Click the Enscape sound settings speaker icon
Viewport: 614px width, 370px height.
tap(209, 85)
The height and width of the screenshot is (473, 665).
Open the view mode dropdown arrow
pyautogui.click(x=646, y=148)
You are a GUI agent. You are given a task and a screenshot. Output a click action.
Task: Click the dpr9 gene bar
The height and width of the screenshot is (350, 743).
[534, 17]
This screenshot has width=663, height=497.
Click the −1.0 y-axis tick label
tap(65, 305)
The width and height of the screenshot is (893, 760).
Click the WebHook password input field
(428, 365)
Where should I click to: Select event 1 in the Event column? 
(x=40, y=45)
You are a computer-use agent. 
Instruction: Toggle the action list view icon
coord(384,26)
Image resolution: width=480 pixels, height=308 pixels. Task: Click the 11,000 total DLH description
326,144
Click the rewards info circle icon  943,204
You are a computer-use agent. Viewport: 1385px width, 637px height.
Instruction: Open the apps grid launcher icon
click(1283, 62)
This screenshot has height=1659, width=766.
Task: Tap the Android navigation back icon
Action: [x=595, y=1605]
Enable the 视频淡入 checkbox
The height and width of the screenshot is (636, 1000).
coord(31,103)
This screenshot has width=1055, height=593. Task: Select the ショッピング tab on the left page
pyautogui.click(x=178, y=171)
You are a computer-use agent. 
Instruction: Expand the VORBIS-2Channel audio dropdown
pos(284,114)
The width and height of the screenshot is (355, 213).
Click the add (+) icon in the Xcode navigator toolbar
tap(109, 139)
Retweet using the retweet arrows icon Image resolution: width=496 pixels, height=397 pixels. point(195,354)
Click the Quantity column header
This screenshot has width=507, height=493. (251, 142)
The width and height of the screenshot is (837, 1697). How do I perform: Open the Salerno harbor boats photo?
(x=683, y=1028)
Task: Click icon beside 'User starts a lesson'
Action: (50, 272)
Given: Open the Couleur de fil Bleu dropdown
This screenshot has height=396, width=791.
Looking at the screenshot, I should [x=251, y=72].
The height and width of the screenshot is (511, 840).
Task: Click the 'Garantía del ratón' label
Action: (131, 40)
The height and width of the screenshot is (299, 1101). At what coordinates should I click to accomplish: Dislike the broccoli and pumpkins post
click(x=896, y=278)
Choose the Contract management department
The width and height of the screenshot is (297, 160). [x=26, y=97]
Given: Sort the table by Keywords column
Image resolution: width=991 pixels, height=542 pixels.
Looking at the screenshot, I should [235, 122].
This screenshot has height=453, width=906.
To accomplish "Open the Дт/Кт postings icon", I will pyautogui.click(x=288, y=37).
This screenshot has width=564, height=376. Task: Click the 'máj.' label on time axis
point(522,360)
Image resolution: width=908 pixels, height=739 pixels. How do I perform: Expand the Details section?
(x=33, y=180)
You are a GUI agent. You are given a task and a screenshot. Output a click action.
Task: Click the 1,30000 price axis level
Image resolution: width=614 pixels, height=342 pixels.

* **PROBLEM DESCRIPTION**
Transcribe the lines above between the line holding "Click the rewards" and the line holding "You are a computer-use agent. Viewport: 1385px", inclusive, exactly as they stand and with nothing added.

* **RESPONSE TO THE TASK**
Click the rewards info circle icon  943,204
You are a computer-use agent. Viewport: 1385px width, 637px height.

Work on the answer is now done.